When faced with this choice, letting the emotion go was a no-brainer.
- Greater incorporation of my spiritual practices into my lifestyle.
“Modern life” seems to be the antithesis of spiritual life. There’s always so much to do! Who has time to sit still and listen to nothing?
I’ve been working on creating a lifestyle that is conducive to having time to do spiritual practices. I’ve simplified. I’ve slowed down. I’ve made time for my practices by waking up earlier.

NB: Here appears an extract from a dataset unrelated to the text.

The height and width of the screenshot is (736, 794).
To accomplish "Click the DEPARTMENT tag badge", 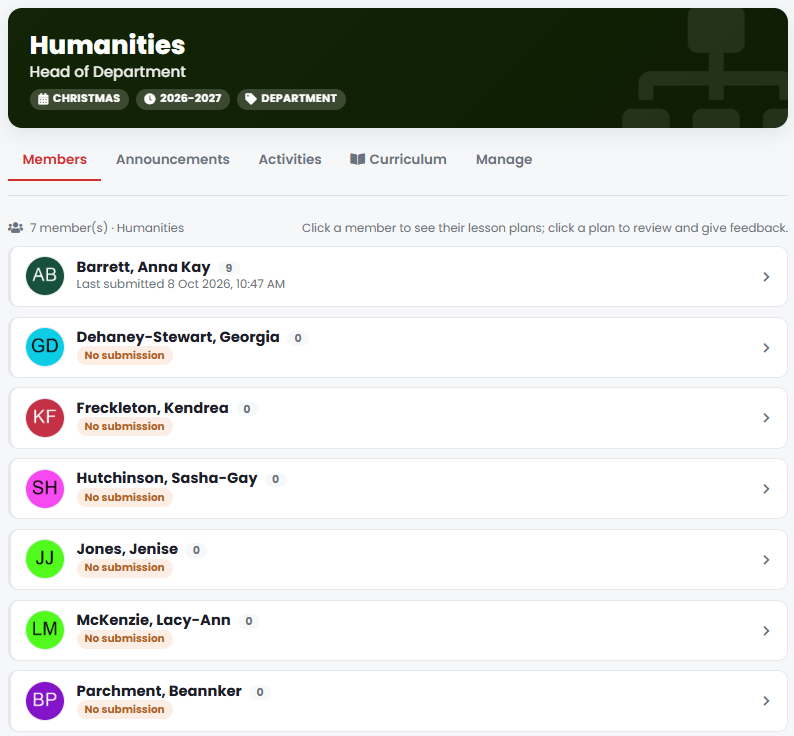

I’m happy with my progress, making time and taking time, but there is more to incorporate. Spiritual practices bring balance into other areas of life. Doing them creates the space to do them. That is a little paradoxical, but it’s what I’ve experienced. Once I start, and make the time-space for spiritual practice, something else opens up, life gets easier, life changes to accommodate it. But I have to take the step first to put the practice first.
I have more practices I want to incorporate. I want to chant more. I want to fast more. I want to increase my time sitting with fire. I want to do more Shiva Nata. My days currently feel “filled”—when will I have time to do these additional practices? But I know, if I make the time, something will open up and there will be greater balance.
My current lifestyle feels like I have it at a good place, well-balanced. If I “do more” I may go through a transition period which may feel very off-balance, until things settle. I am not sure I am ready to unbalance myself to find greater balance. I am going slowly, working on it.
These three things are constant in my spiritual work. They are “big” and ongoing things I am pecking away at over days, weeks, months, slowly and in the background. These are the unseen other parts of my life of Self-discovery.